The Sazerac Cocktail Recipe
Posted in Bourbon on March 7, 2014
The Sazerac cocktail is something that really stands out of the crowd. It has a fascinating history and it is believed to be the first cocktail ever made. This is a matter of dispute in the world of mixology, but the Sazerac still remains a classic and fascinating drink. Nowadays it is rarely found outside its place of origin which is New Orleans. Preparing one at home might not be very easy especially because some of the ingredients might be hard to find, but nevertheless, it is definitely worth the effort to try this cocktail at least one in your lifetime.
The Sazerac was invented in 1838 by Antoine Peychaud. He combined Peychaud bitters, which was made after a family recipe, with cognac. Nowadays the cokctail is not made with cognac anymore, but with rye whiskey. The measuring cup that Antoine used at the time it was actually a double-ended egg cup which was known as coquetier. The word cocktail actually derived from the word coquetier.
In the 1850s the Sazerac was already very popular. Twenty years later, the recipe was modified and it was made with rye whiskey instead of cognac. This was also the time when a dash of absinthe was added to the cocktail. When absinthe became unavailable it was replaced with Herbsaint.
The Sazerac cocktail is indeed pretty complex, but you won’t regret the effort of finding all the necessary ingredients and putting it up at home. A true cocktail enthusiast has to give it a try.
How to Prepare the Sazerac Cocktail
You need the following ingredients:
- 1 ½ oz. of rye whiskey.
- 1 cube of sugar.
- ¼ oz. of Herbsaint or absinthe.
- 3 dashes of Peychaud’s bitters.
- A lemon peel.
A true Sazerac is never served in a cocktail glass, but in an old-fashioned glass. Take some crushed ice and fill the glass with it. Leave it aside in order to chill until you prepare the cocktail.
Take another old-fashioned glass and muddle the sugar cube together with the bitters. Pour the rye whiskey over the muddled sugar.
Throw away the ice in the first glass and pour in the Herbsaint or absinthe. Use it only for coating the walls of the glass and discard any excess. Pour the mixture of bitters, sugar and whiskey in the coated glass and squeeze the lemon peel on top of it. The lemon peel can then be discarded because its only purpose was to release its flavors into the drink.

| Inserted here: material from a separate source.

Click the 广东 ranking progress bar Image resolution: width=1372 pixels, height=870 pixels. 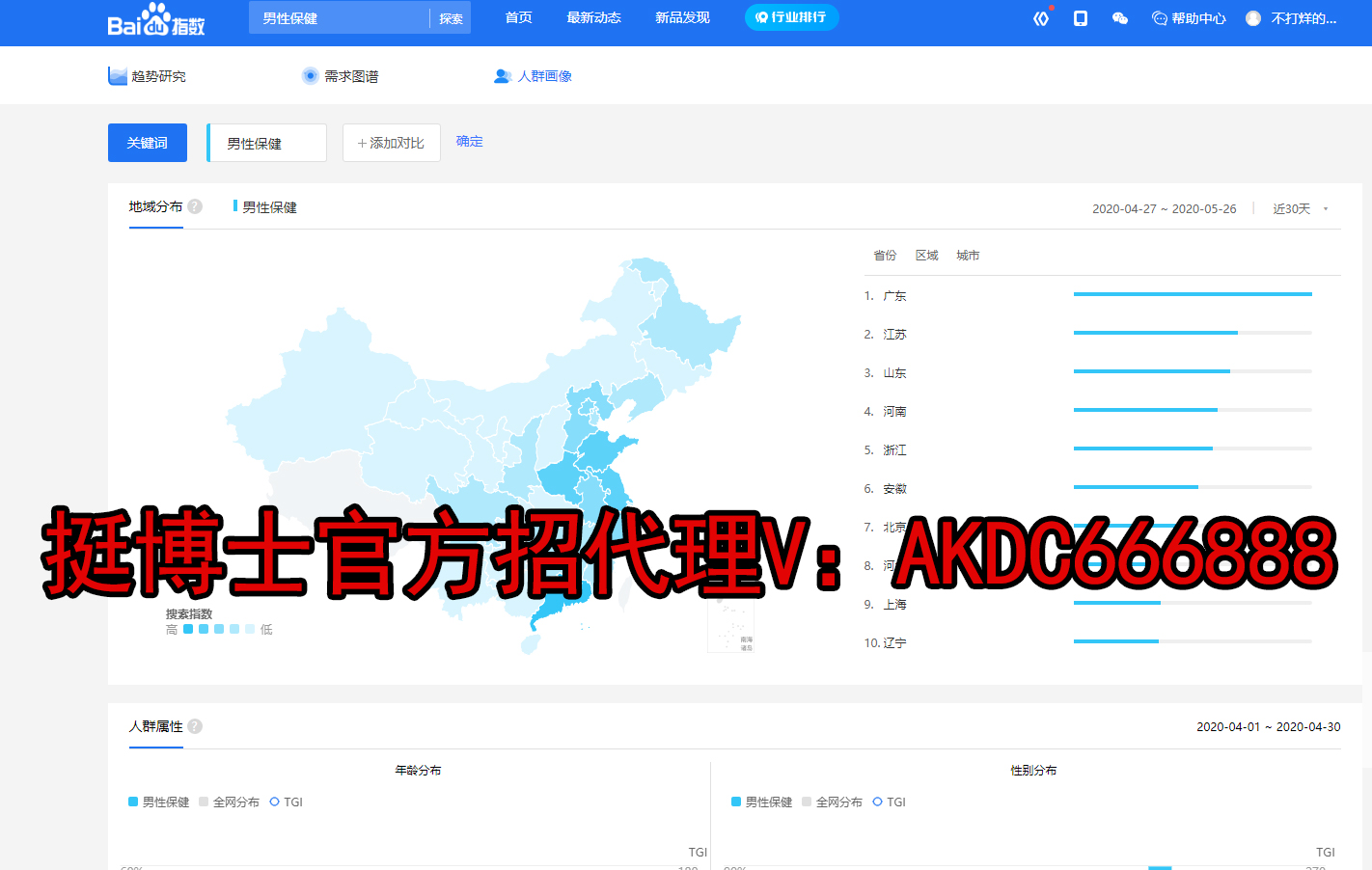[x=1193, y=294]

It might sound complicated, but it won’t take more than ten minutes and it is definitely worth your time.
You will notice that some bartenders might do the Sazerac differently. While it won’t be a problem to replace the sugar cube with sugar syrup, it is not recommended to use orange bitters instead of Peychaud’s bitters because you’ll alter the taste of the cocktail.
More than that, it is never recommended to shake the ingredients for this cocktail. The Sazerac is not meant to be foamy. It is also not meant to be served on the rocks or in cocktail glasses. Straight up in an old-fashioned glass is the way to go with this cocktail.
It might not seem important, but you should not use a lemon peel for garnish because the flavor that it releases in the drink when squeezed is part of the Sazerac’s unique charm.
This cocktail is meant to be enjoyed and sipped very slowly such that you can really savor the subtle aromas.
You can also try the historical version and replace the rye whiskey with cognac.